[Collected data]
+--

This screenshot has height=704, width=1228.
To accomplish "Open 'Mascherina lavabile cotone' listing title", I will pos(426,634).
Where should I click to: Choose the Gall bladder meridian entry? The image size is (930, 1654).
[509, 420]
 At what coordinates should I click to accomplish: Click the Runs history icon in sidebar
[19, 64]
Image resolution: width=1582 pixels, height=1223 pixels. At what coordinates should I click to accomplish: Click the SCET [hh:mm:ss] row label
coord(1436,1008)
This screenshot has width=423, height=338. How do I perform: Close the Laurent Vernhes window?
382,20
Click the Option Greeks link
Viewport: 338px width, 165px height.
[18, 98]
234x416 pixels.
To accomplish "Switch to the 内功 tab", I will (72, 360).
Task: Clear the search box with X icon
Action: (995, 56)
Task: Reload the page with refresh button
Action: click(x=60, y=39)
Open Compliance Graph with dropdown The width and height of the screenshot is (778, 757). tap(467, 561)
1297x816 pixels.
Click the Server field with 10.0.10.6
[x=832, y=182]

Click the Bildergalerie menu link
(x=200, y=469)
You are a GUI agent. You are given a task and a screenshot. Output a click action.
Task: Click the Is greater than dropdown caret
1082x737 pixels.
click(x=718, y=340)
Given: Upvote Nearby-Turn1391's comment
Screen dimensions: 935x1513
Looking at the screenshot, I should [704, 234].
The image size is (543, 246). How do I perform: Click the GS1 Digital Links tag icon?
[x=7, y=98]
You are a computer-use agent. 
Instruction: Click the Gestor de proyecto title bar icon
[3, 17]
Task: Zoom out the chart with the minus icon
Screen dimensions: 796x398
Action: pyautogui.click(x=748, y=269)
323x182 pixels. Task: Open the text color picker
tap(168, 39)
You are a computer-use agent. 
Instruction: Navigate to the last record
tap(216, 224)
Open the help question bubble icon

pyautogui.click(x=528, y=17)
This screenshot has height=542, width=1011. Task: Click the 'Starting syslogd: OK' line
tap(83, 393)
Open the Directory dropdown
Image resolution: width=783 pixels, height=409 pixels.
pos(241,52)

+--

**TASK BRIEF**.
Each line of the data that holds "dropdown" should be reported.

**YOUR RESPONSE**.
Open Compliance Graph with dropdown The width and height of the screenshot is (778, 757). tap(467, 561)
Task: Click the Is greater than dropdown caret
Open the Directory dropdown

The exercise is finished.